The platform derives metrics scrape targets automatically but not dashboards. A developer deploys a service, VMServiceScrape is created, metrics flow into VictoriaMetrics — and then the developer has to build their own Grafana dashboard manually. This is a gap in the “observable from deploy” promise.

The natural extension: for every VMServiceScrape, derive a GrafanaDashboard resource (or a ConfigMap-based Grafana provisioner) that shows RED metrics for that service — request rate, error rate, and latency distribution. The design is a dashboard template parameterized by service name and namespace. The derivation pipeline fills in the parameters at compile time. The developer gets a working dashboard the moment their service is deployed, the same way they get a scrape target.

The reference implementation does not do this yet — it is listed in the roadmap appendix as a not-yet-implemented feature. The template approach is straightforward (Grafana’s JSON model supports variable substitution), but the details matter: which panels, which time ranges, how to handle services with custom metrics alongside the standard RED panels. The goal is a useful default that covers 80% of debugging scenarios, not a comprehensive dashboard that tries to show everything.
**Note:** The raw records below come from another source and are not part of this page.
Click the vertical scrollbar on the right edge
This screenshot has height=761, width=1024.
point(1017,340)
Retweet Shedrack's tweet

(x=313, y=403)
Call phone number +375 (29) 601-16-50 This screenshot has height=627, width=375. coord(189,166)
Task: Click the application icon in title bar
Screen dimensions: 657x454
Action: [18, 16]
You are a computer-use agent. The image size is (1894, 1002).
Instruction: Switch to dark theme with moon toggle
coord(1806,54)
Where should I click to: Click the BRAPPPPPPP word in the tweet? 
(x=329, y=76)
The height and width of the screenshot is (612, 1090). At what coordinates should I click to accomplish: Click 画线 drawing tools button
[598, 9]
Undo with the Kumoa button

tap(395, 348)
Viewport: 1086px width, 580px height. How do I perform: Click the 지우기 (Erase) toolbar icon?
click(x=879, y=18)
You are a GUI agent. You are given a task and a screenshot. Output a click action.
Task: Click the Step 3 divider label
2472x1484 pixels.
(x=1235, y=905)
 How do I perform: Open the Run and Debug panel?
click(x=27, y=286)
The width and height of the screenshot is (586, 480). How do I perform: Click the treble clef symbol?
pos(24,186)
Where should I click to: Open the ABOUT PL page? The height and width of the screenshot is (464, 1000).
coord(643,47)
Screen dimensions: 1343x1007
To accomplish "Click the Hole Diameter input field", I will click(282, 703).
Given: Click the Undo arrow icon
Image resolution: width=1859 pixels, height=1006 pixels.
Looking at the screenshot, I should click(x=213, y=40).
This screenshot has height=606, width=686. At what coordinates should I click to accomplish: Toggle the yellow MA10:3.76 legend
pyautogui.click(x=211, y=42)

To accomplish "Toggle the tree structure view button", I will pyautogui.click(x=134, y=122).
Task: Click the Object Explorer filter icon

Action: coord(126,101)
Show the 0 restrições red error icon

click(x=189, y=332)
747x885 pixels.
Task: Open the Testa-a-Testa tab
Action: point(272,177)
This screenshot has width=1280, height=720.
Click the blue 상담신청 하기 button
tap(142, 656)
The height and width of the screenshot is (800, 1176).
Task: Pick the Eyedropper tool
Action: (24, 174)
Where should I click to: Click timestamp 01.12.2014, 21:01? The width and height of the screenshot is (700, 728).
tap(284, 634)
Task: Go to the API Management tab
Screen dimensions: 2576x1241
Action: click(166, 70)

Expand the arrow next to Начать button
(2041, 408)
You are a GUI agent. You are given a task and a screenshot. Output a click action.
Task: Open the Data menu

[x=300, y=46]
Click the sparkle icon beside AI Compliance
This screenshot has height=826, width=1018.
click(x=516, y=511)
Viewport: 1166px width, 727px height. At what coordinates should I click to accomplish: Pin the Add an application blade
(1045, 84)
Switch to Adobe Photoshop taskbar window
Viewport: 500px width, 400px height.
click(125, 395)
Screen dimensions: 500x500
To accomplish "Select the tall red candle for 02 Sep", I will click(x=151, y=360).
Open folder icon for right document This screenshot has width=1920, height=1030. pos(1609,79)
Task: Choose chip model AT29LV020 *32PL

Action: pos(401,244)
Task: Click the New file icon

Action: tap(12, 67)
19.1. [M10] A service exposes custom metrics on port 9090, not the default 8080. The VMServiceScrape targets port http (the service’s primary port). The custom metrics are never collected. How should the developer configure a non-default metrics port?

19.2. [H30] Design the multi-cluster metrics architecture for 50 clusters. Each has VMAgent + local VictoriaMetrics. A central cluster aggregates. What’s the data flow? What happens when 5 clusters are disconnected? Stale data, gaps, or errors on the dashboard?

19.3. [R] Automatic observability collects RED metrics for every service. A security team argues that request rate and latency reveal business activity patterns and collecting them without consent violates data classification policy. Can observability conflict with security? How should the platform handle it?

19.4. [M10] The platform defaults to 30-second scrape intervals. A team wants 5-second scrapes for a latency-sensitive service. What is the impact on VMAgent and storage? Should the platform allow per-service overrides? What guardrails prevent abuse?

19.5. [H30] Storage grows to 1.8TB/month at 2,000 services. Design retention and downsampling: how long at full resolution? When does downsampling start? How do you balance query accuracy against storage cost?